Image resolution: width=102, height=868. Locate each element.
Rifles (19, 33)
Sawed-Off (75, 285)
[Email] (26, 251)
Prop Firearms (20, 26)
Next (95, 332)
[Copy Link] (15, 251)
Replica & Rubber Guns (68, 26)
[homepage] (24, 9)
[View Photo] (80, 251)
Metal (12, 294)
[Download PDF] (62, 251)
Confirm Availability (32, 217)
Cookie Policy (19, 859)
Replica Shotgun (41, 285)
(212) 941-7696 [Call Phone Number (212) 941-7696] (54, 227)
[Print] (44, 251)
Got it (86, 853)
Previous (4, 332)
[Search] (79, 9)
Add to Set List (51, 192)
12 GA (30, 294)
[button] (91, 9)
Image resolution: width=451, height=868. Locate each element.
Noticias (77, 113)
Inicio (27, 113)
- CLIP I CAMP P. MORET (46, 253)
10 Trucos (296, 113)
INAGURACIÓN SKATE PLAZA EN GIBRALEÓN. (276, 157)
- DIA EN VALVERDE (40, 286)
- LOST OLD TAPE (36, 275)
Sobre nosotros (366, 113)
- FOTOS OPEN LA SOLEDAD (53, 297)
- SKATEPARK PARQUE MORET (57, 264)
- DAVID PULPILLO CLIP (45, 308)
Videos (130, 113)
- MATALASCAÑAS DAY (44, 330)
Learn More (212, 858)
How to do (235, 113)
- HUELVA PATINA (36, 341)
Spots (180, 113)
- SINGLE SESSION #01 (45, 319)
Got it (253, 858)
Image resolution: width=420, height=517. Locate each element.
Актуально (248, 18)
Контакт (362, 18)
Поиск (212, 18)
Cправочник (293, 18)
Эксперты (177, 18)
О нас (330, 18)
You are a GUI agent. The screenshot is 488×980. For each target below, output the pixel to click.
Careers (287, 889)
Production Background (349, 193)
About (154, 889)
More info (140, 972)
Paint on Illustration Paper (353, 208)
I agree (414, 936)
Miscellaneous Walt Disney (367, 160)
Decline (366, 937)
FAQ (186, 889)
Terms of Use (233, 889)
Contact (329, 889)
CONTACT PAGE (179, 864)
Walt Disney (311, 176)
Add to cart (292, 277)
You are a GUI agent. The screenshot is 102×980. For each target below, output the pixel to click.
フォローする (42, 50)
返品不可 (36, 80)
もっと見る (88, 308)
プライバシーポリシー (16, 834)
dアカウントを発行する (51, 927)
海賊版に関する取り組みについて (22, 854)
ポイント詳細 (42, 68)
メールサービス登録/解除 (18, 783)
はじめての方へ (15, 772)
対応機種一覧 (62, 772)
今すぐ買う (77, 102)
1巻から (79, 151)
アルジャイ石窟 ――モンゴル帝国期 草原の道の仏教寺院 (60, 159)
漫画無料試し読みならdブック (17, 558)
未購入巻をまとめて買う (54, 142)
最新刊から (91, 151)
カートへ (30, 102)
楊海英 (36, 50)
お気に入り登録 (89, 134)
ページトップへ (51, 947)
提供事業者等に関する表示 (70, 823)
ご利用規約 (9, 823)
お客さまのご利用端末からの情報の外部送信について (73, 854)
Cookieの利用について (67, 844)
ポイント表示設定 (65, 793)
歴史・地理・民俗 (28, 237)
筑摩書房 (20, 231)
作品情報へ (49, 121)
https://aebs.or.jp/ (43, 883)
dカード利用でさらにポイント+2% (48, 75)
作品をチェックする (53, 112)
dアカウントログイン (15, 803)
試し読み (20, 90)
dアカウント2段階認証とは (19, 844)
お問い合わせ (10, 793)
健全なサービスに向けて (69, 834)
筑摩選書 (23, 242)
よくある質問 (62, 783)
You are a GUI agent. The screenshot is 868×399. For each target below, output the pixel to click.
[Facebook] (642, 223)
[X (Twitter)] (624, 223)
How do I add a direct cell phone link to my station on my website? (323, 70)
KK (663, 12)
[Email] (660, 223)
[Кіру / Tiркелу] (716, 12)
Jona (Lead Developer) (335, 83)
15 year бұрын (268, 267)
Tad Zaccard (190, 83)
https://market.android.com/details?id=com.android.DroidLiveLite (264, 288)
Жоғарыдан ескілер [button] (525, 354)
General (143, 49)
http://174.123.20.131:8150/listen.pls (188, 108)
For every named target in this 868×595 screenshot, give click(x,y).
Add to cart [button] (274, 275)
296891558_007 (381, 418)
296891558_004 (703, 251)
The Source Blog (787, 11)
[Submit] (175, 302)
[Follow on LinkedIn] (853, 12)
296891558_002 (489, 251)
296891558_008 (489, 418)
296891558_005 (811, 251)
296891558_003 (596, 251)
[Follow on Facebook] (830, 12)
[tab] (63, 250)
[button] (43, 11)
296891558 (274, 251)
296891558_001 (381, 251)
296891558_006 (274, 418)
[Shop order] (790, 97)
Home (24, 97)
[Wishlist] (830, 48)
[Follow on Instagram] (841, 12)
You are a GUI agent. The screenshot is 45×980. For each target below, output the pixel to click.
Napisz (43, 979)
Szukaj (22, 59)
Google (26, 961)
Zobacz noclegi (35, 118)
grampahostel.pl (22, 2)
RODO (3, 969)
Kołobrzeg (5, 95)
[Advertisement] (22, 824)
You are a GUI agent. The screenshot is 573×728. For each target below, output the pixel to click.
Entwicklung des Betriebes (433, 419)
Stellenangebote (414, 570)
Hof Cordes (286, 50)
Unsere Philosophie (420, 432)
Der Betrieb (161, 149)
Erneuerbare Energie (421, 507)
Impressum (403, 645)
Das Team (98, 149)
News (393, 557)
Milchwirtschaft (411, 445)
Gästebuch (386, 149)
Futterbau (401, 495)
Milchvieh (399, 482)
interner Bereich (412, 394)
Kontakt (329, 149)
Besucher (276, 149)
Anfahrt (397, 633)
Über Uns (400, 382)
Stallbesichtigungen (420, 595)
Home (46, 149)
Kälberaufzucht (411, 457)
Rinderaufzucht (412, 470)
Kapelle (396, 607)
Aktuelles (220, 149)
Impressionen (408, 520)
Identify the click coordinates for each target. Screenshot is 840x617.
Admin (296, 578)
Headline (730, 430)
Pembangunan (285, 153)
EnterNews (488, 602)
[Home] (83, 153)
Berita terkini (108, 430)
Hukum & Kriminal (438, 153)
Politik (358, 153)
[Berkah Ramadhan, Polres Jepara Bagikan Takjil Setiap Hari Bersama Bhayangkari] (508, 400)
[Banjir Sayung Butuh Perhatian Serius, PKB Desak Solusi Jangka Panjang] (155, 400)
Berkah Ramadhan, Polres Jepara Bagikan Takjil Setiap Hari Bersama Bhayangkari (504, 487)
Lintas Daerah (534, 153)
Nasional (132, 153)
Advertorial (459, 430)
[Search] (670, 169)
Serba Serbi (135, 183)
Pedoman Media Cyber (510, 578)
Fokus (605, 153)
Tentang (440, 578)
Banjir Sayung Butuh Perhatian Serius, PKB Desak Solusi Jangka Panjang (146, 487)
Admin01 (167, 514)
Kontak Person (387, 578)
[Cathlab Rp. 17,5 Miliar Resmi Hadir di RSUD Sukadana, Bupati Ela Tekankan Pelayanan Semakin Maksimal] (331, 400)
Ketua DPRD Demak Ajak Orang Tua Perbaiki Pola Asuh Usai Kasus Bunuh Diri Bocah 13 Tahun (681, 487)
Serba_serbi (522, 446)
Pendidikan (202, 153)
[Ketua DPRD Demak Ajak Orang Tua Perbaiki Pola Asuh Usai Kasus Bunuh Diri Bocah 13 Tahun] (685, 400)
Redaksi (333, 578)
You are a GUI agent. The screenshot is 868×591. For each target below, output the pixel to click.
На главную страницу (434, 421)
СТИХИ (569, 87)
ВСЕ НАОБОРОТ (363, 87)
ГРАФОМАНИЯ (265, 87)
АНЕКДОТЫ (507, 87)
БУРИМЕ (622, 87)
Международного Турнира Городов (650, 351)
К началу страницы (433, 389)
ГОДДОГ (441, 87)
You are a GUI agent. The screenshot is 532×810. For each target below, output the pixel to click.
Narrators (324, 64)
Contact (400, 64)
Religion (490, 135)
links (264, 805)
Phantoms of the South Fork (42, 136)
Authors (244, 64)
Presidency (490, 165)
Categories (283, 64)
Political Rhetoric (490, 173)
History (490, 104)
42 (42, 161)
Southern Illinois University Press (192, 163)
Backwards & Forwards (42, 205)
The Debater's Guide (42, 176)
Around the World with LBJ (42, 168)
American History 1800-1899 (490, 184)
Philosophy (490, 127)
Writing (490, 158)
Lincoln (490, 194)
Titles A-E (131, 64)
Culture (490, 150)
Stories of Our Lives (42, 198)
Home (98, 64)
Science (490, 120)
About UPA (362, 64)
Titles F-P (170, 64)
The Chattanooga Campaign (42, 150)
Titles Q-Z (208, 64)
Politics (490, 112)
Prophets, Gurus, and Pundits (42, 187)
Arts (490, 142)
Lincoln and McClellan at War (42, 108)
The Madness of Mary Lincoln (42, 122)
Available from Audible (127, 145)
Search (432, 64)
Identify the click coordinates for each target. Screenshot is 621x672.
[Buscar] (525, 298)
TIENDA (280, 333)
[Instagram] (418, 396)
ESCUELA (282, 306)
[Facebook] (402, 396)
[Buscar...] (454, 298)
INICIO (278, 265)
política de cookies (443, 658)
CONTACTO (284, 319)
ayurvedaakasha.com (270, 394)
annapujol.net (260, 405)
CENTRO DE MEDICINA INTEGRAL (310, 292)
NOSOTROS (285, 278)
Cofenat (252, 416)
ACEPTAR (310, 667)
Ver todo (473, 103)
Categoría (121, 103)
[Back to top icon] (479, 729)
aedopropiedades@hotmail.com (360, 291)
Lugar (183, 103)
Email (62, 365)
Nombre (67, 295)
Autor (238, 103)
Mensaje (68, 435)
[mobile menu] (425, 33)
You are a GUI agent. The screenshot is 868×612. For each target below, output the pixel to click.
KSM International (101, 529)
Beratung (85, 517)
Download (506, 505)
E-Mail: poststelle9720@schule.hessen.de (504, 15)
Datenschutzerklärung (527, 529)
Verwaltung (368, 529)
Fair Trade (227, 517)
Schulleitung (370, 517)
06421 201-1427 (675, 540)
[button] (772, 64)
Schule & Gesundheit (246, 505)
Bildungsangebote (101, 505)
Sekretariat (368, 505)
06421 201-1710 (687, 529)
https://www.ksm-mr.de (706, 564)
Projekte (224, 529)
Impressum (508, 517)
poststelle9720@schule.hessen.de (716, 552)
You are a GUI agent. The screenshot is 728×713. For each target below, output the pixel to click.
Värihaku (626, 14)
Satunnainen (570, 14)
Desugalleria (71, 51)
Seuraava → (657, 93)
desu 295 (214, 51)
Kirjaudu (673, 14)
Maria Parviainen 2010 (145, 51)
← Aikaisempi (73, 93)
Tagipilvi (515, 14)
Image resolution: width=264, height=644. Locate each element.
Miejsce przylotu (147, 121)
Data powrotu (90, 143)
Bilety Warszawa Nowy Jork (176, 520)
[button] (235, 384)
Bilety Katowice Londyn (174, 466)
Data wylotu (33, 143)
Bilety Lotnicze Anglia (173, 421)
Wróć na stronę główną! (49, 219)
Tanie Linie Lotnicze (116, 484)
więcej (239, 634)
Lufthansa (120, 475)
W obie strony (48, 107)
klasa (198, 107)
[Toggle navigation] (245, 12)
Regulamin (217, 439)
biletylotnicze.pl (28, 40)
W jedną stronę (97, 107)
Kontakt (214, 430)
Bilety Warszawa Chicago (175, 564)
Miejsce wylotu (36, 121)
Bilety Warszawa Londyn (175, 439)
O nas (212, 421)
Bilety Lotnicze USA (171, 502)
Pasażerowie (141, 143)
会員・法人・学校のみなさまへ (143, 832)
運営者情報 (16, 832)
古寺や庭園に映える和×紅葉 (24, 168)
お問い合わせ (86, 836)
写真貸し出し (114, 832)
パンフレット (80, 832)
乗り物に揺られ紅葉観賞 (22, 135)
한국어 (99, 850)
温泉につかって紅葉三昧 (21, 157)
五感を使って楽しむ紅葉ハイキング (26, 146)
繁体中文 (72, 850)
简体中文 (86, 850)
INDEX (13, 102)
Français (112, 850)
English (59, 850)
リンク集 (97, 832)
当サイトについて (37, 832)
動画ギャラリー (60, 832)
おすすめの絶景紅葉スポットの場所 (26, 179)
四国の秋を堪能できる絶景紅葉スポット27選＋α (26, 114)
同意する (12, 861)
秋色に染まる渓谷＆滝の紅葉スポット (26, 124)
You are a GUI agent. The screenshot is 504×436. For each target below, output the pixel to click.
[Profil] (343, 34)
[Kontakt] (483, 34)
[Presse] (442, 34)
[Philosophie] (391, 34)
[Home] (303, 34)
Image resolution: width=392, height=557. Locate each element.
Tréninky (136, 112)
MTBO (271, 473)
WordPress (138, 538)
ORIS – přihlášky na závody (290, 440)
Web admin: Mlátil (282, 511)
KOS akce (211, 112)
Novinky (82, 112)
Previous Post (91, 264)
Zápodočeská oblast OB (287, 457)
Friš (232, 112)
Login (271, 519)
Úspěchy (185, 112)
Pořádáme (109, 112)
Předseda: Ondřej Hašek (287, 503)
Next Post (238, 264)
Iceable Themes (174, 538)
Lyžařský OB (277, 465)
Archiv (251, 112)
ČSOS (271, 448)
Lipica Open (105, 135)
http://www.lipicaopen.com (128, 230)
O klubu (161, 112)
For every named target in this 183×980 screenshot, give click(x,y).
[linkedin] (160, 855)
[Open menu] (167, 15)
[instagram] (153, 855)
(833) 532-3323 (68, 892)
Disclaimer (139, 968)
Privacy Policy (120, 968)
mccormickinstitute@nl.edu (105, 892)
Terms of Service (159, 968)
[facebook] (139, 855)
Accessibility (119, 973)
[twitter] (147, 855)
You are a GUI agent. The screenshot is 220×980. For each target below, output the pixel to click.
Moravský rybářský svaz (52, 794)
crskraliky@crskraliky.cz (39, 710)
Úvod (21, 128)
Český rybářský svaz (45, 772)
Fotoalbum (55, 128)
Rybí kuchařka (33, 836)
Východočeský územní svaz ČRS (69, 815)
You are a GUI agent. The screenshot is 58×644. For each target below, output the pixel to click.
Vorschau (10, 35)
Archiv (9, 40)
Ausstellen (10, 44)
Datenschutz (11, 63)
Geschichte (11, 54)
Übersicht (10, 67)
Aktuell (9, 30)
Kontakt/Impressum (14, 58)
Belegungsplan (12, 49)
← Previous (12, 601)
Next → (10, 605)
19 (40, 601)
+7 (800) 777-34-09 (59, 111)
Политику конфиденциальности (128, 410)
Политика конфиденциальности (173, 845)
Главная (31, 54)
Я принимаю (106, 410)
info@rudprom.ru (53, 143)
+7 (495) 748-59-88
——————
Scale the entries from the line holding "Bildungsangebote (101, 505)" through the line holding "Pasażerowie (141, 143)", inclusive, and write out every line in that range. Multiply each answer coordinate by 0.9 and round it to a whole number, rounding halves up, while copying all other text and numbers unchanged.

Bildungsangebote (91, 455)
Sekretariat (331, 455)
06421 201-1710 (618, 476)
https://www.ksm-mr.de (635, 508)
Projekte (202, 476)
Impressum (457, 465)
poststelle9720@schule.hessen.de (644, 497)
You are a GUI agent. The screenshot is 728×713. For each target below, output the pixel to click.
Värihaku (563, 13)
Satunnainen (513, 13)
Desugalleria (64, 46)
Seuraava → (591, 84)
desu 295 (193, 46)
Kirjaudu (606, 13)
Maria Parviainen 2010 (131, 46)
← Aikaisempi (66, 84)
Tagipilvi (464, 13)
Image resolution: width=264, height=644. Locate each element.
Miejsce przylotu (132, 109)
Data powrotu (81, 129)
Bilety Warszawa Nowy Jork (158, 468)
[button] (212, 346)
Bilety Katowice Londyn (157, 419)
Data wylotu (30, 129)
Bilety Lotnicze Anglia (156, 379)
Wróć na stronę główną! (44, 197)
Tanie Linie Lotnicze (104, 436)
więcej (215, 571)
Lufthansa (108, 428)
W obie strony (43, 96)
klasa (178, 96)
[Toggle navigation] (221, 11)
Regulamin (195, 395)
biletylotnicze.pl (25, 36)
W jedną stronę (87, 96)
Kontakt (193, 387)
Bilety Warszawa Chicago (158, 508)
Miejsce wylotu (32, 109)
Bilety Warszawa Londyn (158, 395)
O nas (191, 379)
Bilety Lotnicze USA (154, 452)
Pasażerowie (127, 129)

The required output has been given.